MPC 5.03(1) Actus Reus – agrees to commit, attempt to commit, solicits
to commit, aids to commit
-MPC does not recognize Corrupt Motive Doctrine b/c MPC abandons
strict liability crimes, so no need
-MPC leaves it up to the courts to determine mens rea for attendant
circumstances
-MPC (5.04(1)(b)/5.03(2)) is subjective – unilateral view – no need for a
reciprocal relationship, Δ can be convicted even if the other party was
feigning agreement or insane.
SCOPE: Why important? (1) affects # of conspiracy charges (2) broadens
conspiratorial liability (3) hearsay against all (4) joint trial sweeps barely
culpable conspirators w/ bad dudes (5) a single overt act is enough for all
(6) venue.
-For conspiracy, Δ does not need to know identity or existence of
everyone else in conspiracy. But he must have a general awareness of the
scope and objective of the enterprise – a community of interest or
reason to know of each other’s existence.
-Wheel conspiracy – spokes, hub, need a rim around for a complete
wheel. Kotteakos – insurance fraud – no rim b/c each tx was independent.
Anderson – abortion ring – complete b/c each depended on success of
broader venture
-Chain – business setting where each person has a specialized
responsibility dealing with the same subject matter
(distiller→wholesaler→salesmen)
-Chain-Wheel – large conspiracies that have features of both (drug
smugglers→middlemen→NY retailer & LA/TX retailer
-Wharton’s Rule – if a voluntary agreement by two persons is required by
definition of the crime, the parties cannot be prosecuted with conspiracy
(e.g., dueling, bigamy, incest, adultery). EXCEPTION (1) if there are
more parties than is required (3 to commit adultery); (2) if persons
involved are not those necessary to commit offense (2 males conspire for

one to commit adultery with another, X); or legislative exemption – if
conviction of a ‘conspirator’ would frustrate legislative intent (Mann Act –
female is protected)
MPC 5.03(1) & (2) – (1) adopts unilateral approach so Δ is guilty if w/
mens rea, she agrees w/ another; (2) guides when to link parties to separate
agreements commit the same crime (guilty if Δ knows person whom he
conspires with is also conspiring with others to commit same crime)

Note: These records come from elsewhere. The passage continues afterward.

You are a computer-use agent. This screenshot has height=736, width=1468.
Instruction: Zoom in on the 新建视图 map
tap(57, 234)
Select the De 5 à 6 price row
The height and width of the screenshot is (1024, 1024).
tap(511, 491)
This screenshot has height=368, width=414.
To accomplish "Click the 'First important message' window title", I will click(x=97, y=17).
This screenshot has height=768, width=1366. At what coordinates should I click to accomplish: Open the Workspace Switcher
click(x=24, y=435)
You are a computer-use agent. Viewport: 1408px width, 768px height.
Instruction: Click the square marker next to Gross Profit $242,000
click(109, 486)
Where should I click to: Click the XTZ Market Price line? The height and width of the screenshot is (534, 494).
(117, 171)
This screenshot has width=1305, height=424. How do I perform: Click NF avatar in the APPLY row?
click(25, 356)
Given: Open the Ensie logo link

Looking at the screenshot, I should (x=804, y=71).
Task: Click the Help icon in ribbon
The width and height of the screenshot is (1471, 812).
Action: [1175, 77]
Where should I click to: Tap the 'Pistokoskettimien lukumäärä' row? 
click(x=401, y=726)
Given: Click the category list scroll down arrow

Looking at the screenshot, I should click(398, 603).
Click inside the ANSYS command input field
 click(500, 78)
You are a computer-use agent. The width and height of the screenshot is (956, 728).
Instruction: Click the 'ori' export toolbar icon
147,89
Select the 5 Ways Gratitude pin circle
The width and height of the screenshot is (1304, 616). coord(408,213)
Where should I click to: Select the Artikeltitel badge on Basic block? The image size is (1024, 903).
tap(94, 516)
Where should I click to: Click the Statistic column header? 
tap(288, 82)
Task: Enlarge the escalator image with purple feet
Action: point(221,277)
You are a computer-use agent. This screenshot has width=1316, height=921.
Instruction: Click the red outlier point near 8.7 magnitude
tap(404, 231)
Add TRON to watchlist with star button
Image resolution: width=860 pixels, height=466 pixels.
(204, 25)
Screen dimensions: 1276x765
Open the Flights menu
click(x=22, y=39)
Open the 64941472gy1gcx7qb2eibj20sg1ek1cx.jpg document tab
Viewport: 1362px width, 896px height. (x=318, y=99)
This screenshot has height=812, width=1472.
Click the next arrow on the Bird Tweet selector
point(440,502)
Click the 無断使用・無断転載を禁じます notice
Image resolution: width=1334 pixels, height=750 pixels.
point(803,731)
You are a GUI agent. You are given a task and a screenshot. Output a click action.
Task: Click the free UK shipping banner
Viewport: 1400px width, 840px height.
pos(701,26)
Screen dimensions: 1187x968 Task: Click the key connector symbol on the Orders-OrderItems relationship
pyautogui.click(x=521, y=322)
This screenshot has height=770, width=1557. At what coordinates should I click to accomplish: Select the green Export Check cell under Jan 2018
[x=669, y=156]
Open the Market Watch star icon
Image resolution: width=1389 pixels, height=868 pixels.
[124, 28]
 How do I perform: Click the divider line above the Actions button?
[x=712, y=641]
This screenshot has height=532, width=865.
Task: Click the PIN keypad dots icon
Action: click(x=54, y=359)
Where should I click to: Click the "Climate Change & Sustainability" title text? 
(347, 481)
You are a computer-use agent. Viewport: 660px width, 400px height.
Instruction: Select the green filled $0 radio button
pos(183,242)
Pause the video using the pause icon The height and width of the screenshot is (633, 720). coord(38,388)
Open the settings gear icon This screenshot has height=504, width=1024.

MPC5.03(3) – multiple objectives guilty of only 1 conspiracy if multiple
objectives are part of same agreement or a continuous conspiratorial
relationship
MPC5.04(2) and 2.06(6)(a)-(b) – Δ may not be prosecuted for conspiracy
if she would not be guilty under law defining crime as an accomplice in its
commission; if victim; or if conduct was inevitably incident to
commission
PINKERTON DOC- Person may be accountable for the natural and
probable consequences of the conspiracy, resulting in broad liability;
agreement is required but no actual assistance is required RULE: (1) if
the act falls within the scope of the conspiracy and (2) is a foreseeable
consequence of the unlawful agreement. [MPC rejects Pinkerton]
DEFENSES: Impossibility is not a defense to conspiracy.
Abandonment is also not a defense because once the agreement is formed
or an overt act is committed, the conspiracy crime is complete. But if Δ
abandons, he might avoid liability for subsequent crimes (Strict! Usually
requires announcing withdrawal to every conspirator and some actually
require successfully dissuading conspirators).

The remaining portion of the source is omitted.